Shot in a highly unconventional style, the film blends observational documentary with a scripted narrative as the subjects’ real lives and experiences are fed into the narrative.

It was filmed mostly in Oklahoma City, a place to which Courtin-Wilson was drawn for its native American population, high crime rate and unemployment.

DoP Germain McMicking shot a staggering 500-plus hours of footage – a mixture of actuality, scripted and experimental visuals. McMicking worked on the filmmaker’s previous films Hail and Ruin, the documentary Bastardy, The Silent Eye and the short Cicada.

The medium-budget production was funded by Screen Australia, Film Victoria and the US co-producer John Baker, whose credits include Julius Onah’s upcoming drama Luce, which stars Naomi Watts, Octavia Spencer and Tim Roth; Matthew Ross’s crime mystery Frank & Lola, which featured Michael Shannon and Imogen Poots; and Tim Sutton’s Dark Night and Memphis.

Curious Film will release in Australian cinemas, probably after the film commences its international festival run.

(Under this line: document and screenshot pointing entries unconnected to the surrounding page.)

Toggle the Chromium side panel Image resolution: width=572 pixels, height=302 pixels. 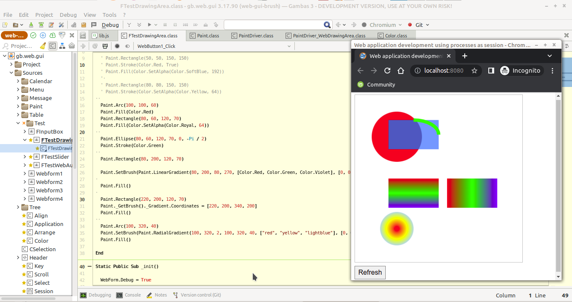[x=491, y=71]
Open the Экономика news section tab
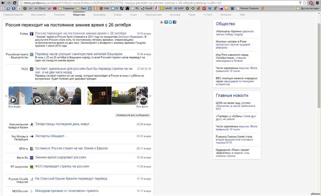 point(99,15)
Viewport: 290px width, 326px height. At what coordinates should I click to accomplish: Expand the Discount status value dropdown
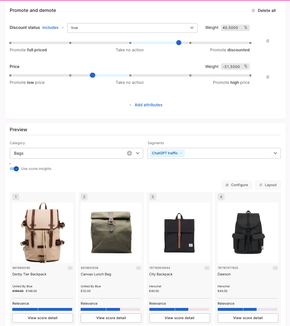click(x=192, y=28)
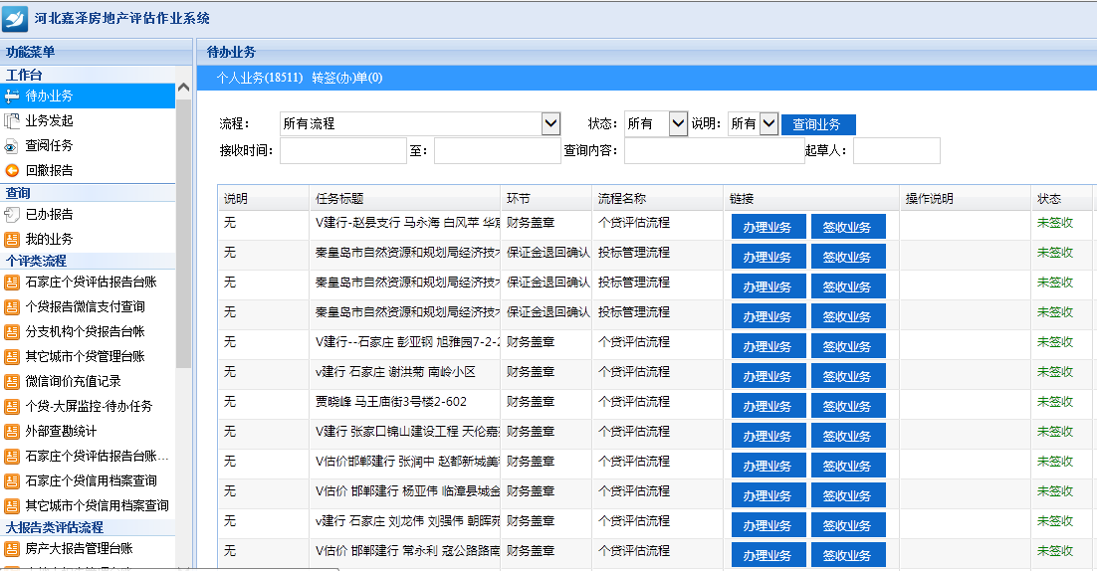Click 办理业务 for 贾晓峰 马王庙街 row
Viewport: 1097px width, 571px height.
(x=767, y=406)
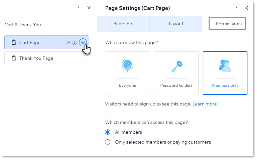The width and height of the screenshot is (257, 160).
Task: Open Cart Page settings gear icon
Action: click(x=83, y=42)
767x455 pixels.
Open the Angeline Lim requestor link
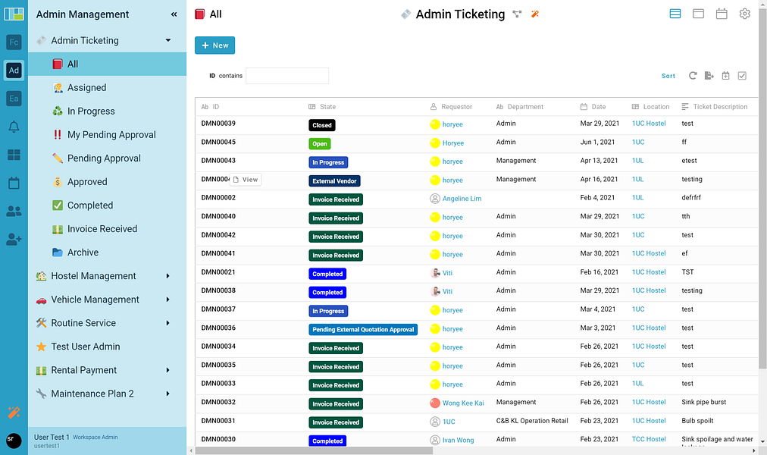(462, 199)
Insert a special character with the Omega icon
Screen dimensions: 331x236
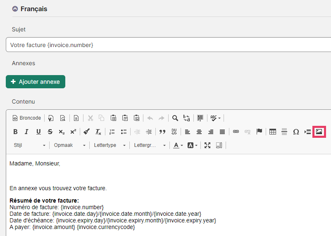coord(296,132)
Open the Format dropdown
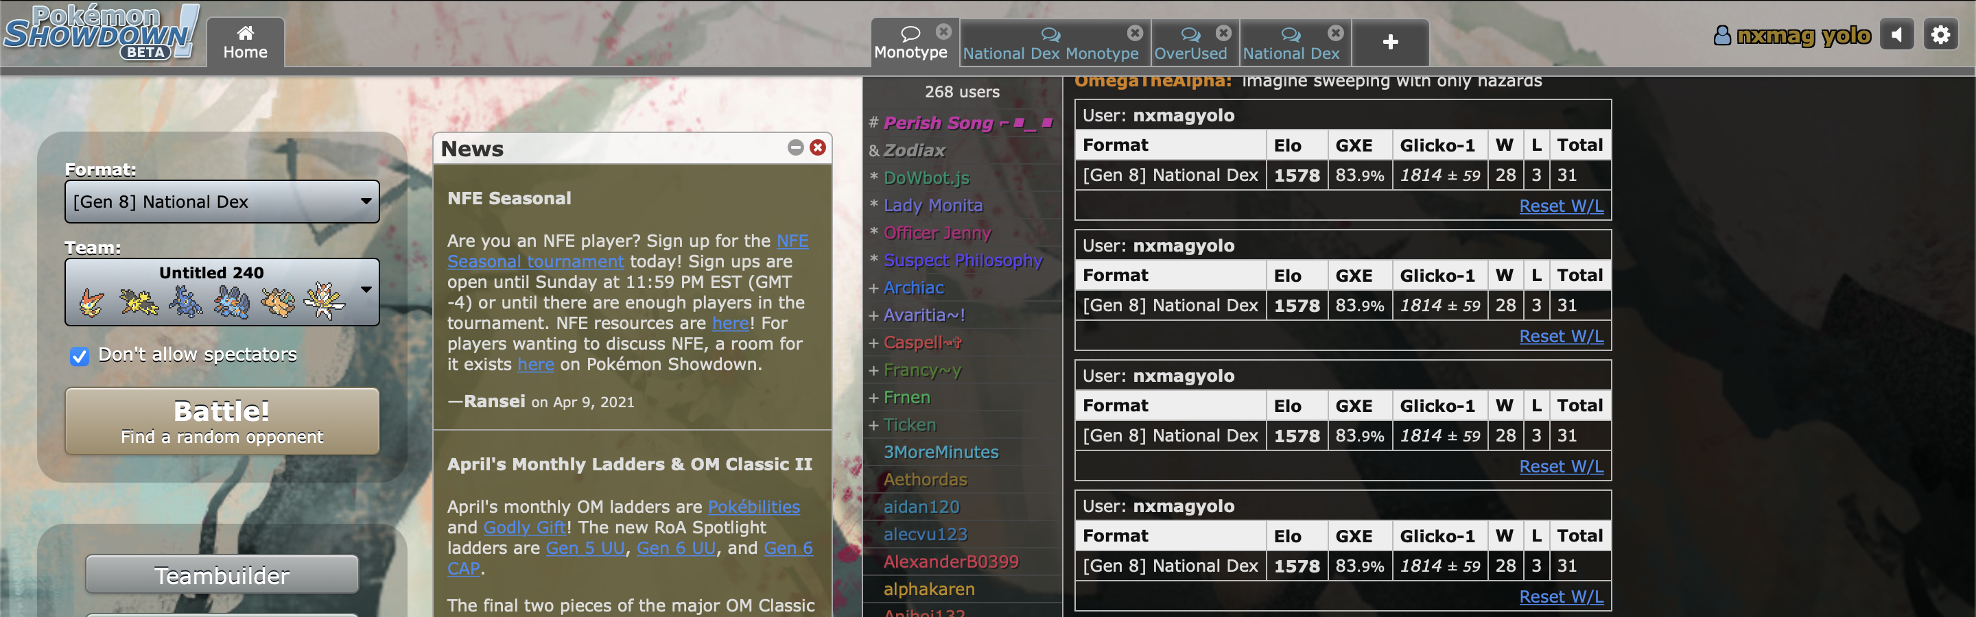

The director’s agent UTA will manage the US rights while a sales agent for the rest of the world is yet to appointed.

Courtin-Wilson and fellow producer Freeman Trebilcock are talking to various museums in Australia and internationally to arrange a video installation of a different version of the film, which will follow the theatrical release.

The leads are played by Claire Collins, whom he found after a casting call in Oklahoma City, and Odin Volkov and Jesse Griffin, best friends whom he met at 1 am at a 7-Eleven store in that city.

When he discovered Claire is an indigenous Canadian who teaches poetry to female inmates in an Oklahoma jail, he incorporated that angle into the narrative. Many of the characters are drawn from the wrong side of the tracks, including a serial killer and a hitch-hiking telepath.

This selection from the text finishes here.